Ok, Im sure most of yall already know what Im about to do and say, but just working thru my thoughts as I investigate and post. I did a little more trouble shooting today, drilled out the the rivets on the back, pulled the panel. A little bit of smoke intrusion but not bad. No corroded or burnt connectors.












Turn the unit over to remove the bottom panel, drill out the rivets, but one of the threaded inserts spun inside the unit and was unable to remove lower panel, but no need as the board is accessible without complete removal. A little bit of corrosion but overall not bad.











Pulled the cover, inspected. All connectors to be good, no corrosion, no burn.

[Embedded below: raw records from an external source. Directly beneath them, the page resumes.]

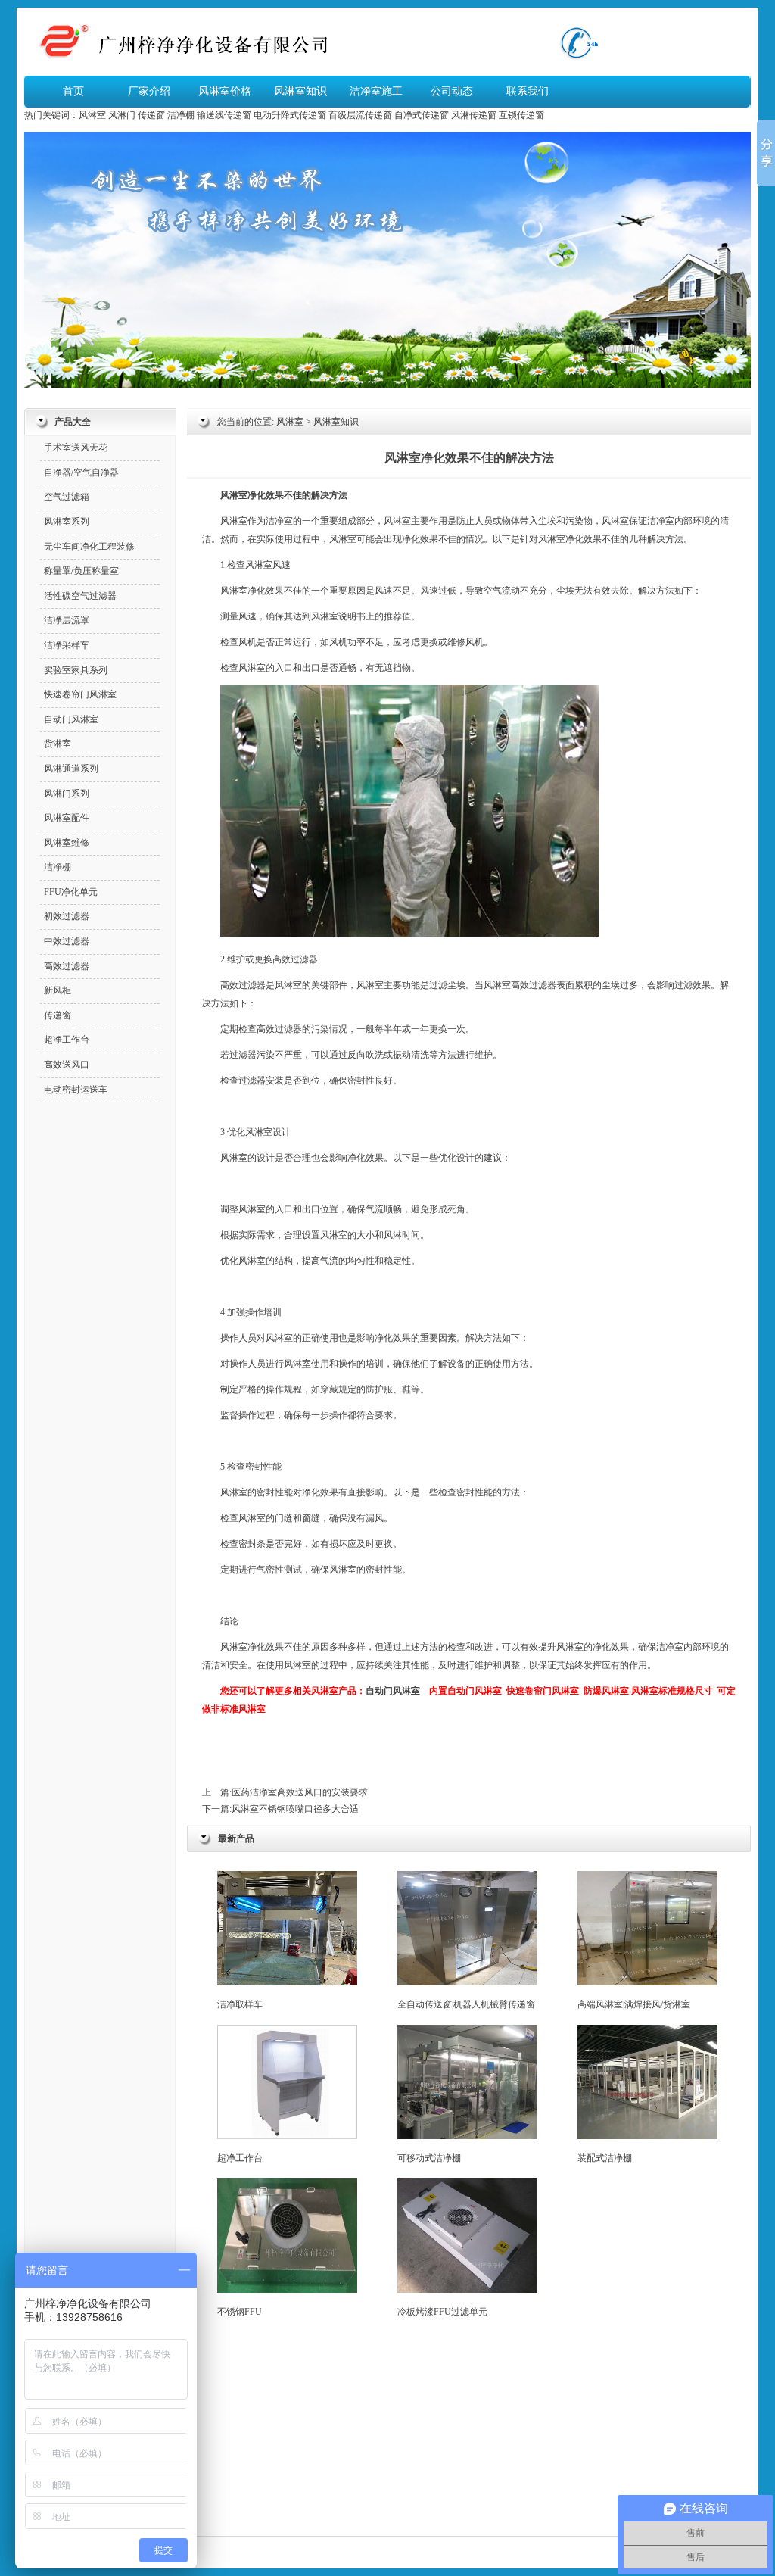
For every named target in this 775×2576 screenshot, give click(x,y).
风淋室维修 (66, 842)
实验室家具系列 (75, 670)
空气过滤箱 (66, 496)
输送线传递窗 (224, 115)
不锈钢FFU (239, 2311)
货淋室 (57, 743)
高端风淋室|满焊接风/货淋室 (633, 2004)
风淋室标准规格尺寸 (672, 1691)
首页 (73, 91)
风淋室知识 (300, 91)
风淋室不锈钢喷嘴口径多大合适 (295, 1809)
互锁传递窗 (521, 115)
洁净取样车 (240, 2004)
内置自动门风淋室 (465, 1691)
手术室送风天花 (75, 447)
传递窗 (151, 115)
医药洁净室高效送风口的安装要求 (300, 1792)
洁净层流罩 (66, 620)
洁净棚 (181, 115)
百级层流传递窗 (360, 115)
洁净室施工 (376, 91)
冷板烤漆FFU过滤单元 (442, 2311)
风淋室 (92, 115)
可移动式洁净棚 (429, 2158)
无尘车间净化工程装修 (89, 546)
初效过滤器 (66, 916)
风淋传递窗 (473, 115)
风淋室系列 (66, 521)
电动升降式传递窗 (290, 115)
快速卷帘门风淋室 (542, 1691)
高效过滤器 (295, 959)
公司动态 (452, 91)
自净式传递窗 (421, 115)
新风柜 (57, 990)
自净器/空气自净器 (81, 472)
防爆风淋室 (606, 1691)
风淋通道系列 (71, 768)
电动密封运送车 (75, 1089)
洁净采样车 (66, 645)
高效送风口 (66, 1064)
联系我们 (527, 91)
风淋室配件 (66, 817)
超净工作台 (240, 2158)
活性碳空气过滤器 (80, 596)
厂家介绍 (149, 91)
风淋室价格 (224, 91)
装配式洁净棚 (604, 2158)
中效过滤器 (66, 941)
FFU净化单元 (71, 892)
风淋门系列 (66, 793)
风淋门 (121, 115)
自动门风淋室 (393, 1691)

So I study the wiring to see whats going on.... So I check things out from the beginning. Check voltage coming from the cord, white to the panel, black to the relay, 120v, all good.  Check voltage again the element, 18v, no bueno.  The red wire to the element comes from the relay. The black wire to the element comes from the thermostat. The thermostat is fed power via the blue wire which gets power from the panel and connected to white wire from the cord. So I check the voltages there. When the unit is unplugged, 0v. Plugged in, 1v. Turned on, 4v. And when the controller is set to temp and calling for signal, the relay engages and the blue wire sees 120v. Okay, Ive got voltage to the thermostat.  Check voltage on other side of thermostat, which is the wire that feeds the element, 9v. Check the input again, 120v, output 9v.  So it seems that the thermostat is shot. That is making the logical assumptions that the relay acts a switch when the unit calls for power and the thermostat acts as a switch and is closed until the temp is reached and then the switch is open. It seems the thermostat (switch) is in a constant open or is damaged internally so that it is not making full contact.  I tapped with a screwdriver a few times to "loosen" up anything inside, no bueno.  Remove the t-stat , it has some corrosion, but doenst SEEM bad.  So i guess that I need a new thermostat.  This is confirmed when i bypassed the thermostat and hooked the blue wire directly to the element. When the unit is off, nothing. When the controller calls for signal, since there is 120v between the red relay wire, and the blue wire going to the t-stat, well then the element heats up and works as it should, albeit in a constant on situation. At least I got it narrowed down to what the culprit is, now off to find a replacement t-stat.  Between some pitting on the t-stat and my old eyes, it appears to be KSD 301   250v 10A   150*C.   I think this would be a simple fix and i should be back in business shortly, but would be interested to see what some of you guys have done with the PID, anybody got a link?


----------



## bill1 (Dec 19, 2020)

dernektambura said:


> ...give a couple good wacks on top of the relay...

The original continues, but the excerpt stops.